This formula is used to factorize and solve for the solutions ( real roots ) of any quadratic equation whose discriminant is not negative.

For countless years now, almighty formula always appears in this form
-b + √[b^2 - 4ac] / 2a
or
-b - √[b^2 - 4ac] / 2a.

This is nothing, but the fact that we normally express a general quadratic equation in the form given below
aX^2 + bX + c = 0, so that the principal of completing the square would apply for the derivation of the formula.
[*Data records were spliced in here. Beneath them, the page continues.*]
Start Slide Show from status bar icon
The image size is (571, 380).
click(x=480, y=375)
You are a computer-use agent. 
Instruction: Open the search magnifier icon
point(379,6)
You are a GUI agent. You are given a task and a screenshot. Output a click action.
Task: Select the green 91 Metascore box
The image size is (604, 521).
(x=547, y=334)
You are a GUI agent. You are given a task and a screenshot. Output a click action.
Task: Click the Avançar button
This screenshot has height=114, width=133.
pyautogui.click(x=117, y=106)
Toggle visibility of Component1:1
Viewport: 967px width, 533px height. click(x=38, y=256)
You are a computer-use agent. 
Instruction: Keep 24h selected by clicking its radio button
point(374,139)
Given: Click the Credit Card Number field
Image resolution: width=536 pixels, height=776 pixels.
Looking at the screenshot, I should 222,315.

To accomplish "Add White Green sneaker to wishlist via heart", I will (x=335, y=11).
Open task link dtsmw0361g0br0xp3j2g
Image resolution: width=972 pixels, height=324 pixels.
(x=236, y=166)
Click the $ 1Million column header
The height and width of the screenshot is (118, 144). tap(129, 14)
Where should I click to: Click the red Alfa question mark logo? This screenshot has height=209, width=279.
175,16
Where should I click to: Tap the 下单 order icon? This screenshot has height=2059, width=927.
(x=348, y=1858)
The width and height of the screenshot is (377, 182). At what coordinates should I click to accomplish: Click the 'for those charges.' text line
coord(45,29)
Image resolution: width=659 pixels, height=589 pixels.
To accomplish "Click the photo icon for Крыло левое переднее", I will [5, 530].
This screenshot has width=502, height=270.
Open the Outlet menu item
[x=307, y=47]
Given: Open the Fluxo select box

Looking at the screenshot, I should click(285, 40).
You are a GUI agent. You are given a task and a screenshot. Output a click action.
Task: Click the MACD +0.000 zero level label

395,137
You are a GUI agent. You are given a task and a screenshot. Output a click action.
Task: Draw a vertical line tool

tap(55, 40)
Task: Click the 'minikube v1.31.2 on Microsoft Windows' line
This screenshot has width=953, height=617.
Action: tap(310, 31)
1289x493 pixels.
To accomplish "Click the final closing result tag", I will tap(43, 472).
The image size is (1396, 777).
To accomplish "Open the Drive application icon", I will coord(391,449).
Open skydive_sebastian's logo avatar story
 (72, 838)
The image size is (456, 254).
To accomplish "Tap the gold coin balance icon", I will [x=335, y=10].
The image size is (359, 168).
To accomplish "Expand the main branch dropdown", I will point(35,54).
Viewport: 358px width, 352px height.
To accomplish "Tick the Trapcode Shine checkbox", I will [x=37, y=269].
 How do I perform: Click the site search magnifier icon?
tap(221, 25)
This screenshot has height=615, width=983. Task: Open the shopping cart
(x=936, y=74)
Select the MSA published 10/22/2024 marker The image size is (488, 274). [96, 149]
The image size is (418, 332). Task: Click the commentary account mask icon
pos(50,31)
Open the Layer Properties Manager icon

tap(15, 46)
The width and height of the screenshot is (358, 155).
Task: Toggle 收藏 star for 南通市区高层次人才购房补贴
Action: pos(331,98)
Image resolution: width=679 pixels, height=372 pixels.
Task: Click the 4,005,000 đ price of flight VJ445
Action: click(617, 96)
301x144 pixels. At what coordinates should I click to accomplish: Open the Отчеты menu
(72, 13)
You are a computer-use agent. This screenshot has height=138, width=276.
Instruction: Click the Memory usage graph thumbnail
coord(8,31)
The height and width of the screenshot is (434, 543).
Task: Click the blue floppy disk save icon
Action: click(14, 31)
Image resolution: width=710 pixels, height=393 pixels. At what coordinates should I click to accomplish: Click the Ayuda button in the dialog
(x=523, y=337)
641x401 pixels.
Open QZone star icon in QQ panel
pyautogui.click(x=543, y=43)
Suppose a general quadratic equation is expressed as a function F(X) = 0 ,where F is the quadratic Polynomial in X variable ,then how can we derive the quadratic formula without changing its original form?

This poses serious challenges to the methods used in the derivation of almighty formula,since no method could find its way.

However, I ( Mr Makasi Chinedu ) have developed a way we could follow so as to be able to derive a quadratic formula when represented as a function.

Derivation Of Almighty Formula When A Quadratic Equation Is Expressed As F(X) = 0

As we have expressed the general quadratic equation in the form F(X) = 0 ,then it is possible that a formula

F'(X) = +or--√[F(X)^2 - 4F(X)]

which represents the quadratic formula could be derived.

Proof:

Let F(X) =0 be a monic quadratic equation.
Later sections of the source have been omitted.